Peak shaving is probably a reservoir, which stores the flow and flows slowly. Flow limiting is probably a gate, which rejects excess flow.

2. Overview of current limiting

At the beginning of the design of most microservice architectures, such as in the technology selection stage, architects will plan the combination of technology stacks from a global perspective. For example, should Dubbo be used based on the current product status? Or springcloud? As the underlying framework for microservice governance. Even in order to meet the rapid launch, iteration and delivery, we directly use springboot as the base for development, and then introduce new technology stacks, etc...

Therefore, when talking about specific technical solutions for a certain business scenario, we cannot generalize. Instead, we need to make a comprehensive assessment based on the current status of the product and business. In terms of current limiting, the specific selection may not be possible under the different technical architectures below. Same

2.1 dubbo service governance model

Choosing the dubbo framework as the basic service governance is good for applications that are biased toward internal platforms. The bottom layer of dubbo uses netty. Compared with the http protocol, it still has advantages in certain scenarios. If you choose dubbo, choose current limiting. The following references can be made on the plan.

2.1.1 dubbo frame-level current limiting

Dubbo officially provides complete service governance, which can meet the needs of most development scenarios. For the current limiting scenario, it specifically includes the following methods. For specific configuration, please refer to the official manual;

Client current limit

  • Semaphore current limit (through statistics)
  • Connection number limit (socket->tcp)

Server side current limit

  • Thread pool current limit (isolation means)
  • Semaphore current limiting (non-isolation means)
  • Receive number current limit (socket->tcp)

2.1.2 Thread pool settings

Multi-threaded concurrent operations must be inseparable from thread pools. Dubbo itself provides support for four thread pool types. The key parameters of the thread pool can be configured in the Producer <dubbo:protocol>tab, such as the thread pool type, the size of the blocking queue, and the number of core threads. By configuring the number of thread pools on the production side, the current limiting effect can be achieved to a certain extent.

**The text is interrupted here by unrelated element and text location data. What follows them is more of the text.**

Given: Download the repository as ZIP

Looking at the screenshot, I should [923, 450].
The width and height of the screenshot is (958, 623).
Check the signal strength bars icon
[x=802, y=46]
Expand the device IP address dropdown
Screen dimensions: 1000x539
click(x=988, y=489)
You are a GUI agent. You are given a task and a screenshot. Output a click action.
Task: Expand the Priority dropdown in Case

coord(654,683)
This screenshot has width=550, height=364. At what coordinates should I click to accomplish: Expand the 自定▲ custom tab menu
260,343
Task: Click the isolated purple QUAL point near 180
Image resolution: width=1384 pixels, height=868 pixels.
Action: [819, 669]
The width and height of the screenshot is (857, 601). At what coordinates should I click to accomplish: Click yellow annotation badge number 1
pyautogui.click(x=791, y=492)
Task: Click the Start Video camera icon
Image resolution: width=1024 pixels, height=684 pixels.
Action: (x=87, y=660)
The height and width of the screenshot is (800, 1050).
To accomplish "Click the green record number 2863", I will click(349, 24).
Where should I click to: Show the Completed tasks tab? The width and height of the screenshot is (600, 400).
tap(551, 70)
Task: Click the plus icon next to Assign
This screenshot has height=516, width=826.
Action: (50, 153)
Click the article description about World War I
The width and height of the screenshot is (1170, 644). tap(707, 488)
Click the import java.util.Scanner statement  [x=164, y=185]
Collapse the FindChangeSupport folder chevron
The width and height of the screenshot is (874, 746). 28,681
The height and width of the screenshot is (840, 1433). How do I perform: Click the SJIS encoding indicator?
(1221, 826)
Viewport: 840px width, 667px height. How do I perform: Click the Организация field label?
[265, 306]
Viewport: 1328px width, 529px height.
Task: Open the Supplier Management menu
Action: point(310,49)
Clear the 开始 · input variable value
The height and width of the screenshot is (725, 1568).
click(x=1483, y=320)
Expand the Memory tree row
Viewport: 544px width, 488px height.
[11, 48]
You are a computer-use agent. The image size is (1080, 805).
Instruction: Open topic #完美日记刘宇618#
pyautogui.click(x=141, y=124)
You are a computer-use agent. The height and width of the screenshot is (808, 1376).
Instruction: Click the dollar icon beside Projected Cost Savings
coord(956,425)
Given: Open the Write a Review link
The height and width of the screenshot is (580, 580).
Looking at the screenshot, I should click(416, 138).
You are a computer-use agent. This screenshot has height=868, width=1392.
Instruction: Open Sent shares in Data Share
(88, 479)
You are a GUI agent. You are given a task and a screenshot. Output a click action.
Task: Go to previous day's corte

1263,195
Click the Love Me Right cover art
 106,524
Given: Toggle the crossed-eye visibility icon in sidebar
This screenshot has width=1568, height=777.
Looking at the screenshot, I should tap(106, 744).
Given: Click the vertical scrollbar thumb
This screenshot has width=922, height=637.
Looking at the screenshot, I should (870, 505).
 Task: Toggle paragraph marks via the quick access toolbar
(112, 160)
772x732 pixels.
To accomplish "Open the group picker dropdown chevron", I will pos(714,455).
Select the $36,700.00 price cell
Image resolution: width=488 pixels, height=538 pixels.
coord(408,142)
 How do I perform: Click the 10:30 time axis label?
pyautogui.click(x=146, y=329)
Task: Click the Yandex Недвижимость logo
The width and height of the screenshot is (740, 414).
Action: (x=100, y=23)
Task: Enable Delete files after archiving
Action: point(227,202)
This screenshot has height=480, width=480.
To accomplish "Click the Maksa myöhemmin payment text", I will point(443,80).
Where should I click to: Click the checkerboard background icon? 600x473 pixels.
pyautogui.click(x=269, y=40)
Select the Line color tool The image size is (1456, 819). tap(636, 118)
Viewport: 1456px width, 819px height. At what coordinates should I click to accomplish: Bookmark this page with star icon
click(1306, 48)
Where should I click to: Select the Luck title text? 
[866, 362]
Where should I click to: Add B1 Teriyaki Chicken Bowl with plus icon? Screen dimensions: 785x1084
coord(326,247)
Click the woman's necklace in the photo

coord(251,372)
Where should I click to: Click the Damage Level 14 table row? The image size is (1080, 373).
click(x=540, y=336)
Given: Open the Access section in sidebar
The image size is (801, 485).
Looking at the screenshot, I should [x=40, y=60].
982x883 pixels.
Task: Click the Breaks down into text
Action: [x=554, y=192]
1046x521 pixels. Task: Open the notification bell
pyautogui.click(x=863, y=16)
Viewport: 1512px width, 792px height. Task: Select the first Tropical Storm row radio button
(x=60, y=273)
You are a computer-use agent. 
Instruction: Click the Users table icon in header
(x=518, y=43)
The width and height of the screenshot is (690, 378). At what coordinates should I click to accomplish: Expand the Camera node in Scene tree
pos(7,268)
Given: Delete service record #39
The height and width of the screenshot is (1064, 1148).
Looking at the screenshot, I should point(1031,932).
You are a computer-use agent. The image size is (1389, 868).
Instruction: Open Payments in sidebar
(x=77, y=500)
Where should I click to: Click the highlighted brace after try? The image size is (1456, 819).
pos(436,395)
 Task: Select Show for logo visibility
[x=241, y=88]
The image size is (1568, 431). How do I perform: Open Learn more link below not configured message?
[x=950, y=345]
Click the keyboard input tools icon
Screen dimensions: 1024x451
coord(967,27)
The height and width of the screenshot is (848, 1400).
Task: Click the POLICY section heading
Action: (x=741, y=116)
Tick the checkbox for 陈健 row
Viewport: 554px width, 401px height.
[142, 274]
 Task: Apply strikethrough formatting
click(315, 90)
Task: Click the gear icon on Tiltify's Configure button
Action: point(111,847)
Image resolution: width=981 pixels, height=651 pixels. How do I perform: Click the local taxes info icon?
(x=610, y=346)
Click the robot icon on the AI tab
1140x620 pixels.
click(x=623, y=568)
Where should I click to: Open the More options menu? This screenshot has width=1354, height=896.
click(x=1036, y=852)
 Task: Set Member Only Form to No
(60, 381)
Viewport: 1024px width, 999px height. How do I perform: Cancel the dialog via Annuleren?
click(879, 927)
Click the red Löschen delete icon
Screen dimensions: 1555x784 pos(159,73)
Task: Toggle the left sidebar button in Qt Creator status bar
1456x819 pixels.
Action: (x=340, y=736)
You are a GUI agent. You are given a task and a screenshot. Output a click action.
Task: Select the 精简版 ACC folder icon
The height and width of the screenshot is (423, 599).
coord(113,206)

2.1.3 Integrate third-party components

If it is a springboot framework project, you can consider directly introducing local components or SDKs, such as hystrix, guava, sentinel native SDK, etc. If your technical strength is strong enough, you can even consider building your own wheels.

2.2 springcloud service governance model

If you use springcloud or springcloud-alibaba as your service governance framework, the framework’s own ecology already contains corresponding current-limiting components, which can be used out of the box. Here are some commonly used current-limiting components based on the springcloud framework .

2.2.1 hystrix

Hystrix is ​​a fault-tolerant framework open sourced by Netflix. When springcloud was launched to the market in the early days, it was used as a component in the springcloud ecosystem for current limiting, fusing, and downgrading.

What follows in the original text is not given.